Friday, March 12, 2010

Motivation to Make-Believe

As a child, I was an over-imaginative dreamer, who loved to read, to draw, and above all, to play. Now that I am what people would consider grown-up, I still cling to the childish aspects of all that I do. Part of this is because I am still trying to convince myself that yes, I am an adult now. But I also want to embrace the childlike joy in all things because if I don’t – or worse, I can’t find some quality to be joyful about – then I have succumbed to the boring, hum-drum everyday that wears all of us down. The next thing you know you’re collecting Medicare checks and living in Florida. Yikes.
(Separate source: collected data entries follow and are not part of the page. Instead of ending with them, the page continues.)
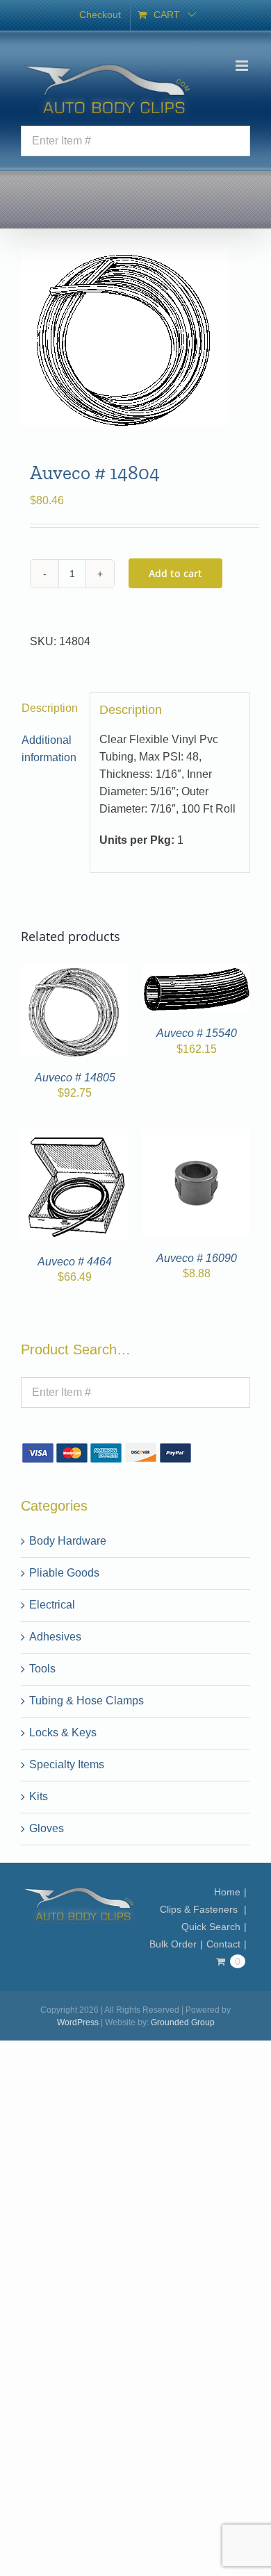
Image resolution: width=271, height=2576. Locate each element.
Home (227, 1891)
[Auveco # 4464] (75, 1137)
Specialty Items (66, 1764)
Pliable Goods (64, 1573)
I find myself abnormally conscious of the passage of time. Maybe it is because I have too many loved ones who were snuffed out too soon. Maybe I have too many regrets already and don’t want to accumulate any more. Maybe it’s all those summers I spent growing up watching Days of our Lives with my mom and sister (“Like sands through the hourglass, so are the days of our lives.”). In any case, I am tired of doing what is expected of me. As such, I don’t want to be doing things that don’t bring me happiness or make me giggle. I don’t want to settle for a cookie-cutter lifestyle. I want the freedom of my childhood back.

So I continue to dream. I play make-believe everyday. I conjure words on a page and harness the whirling dervish of my mind. Sometimes it’s surrealist gibberish. Sometimes I surprise myself. But it propels me forward. Writing needs an element of play to succeed; otherwise, it just becomes work.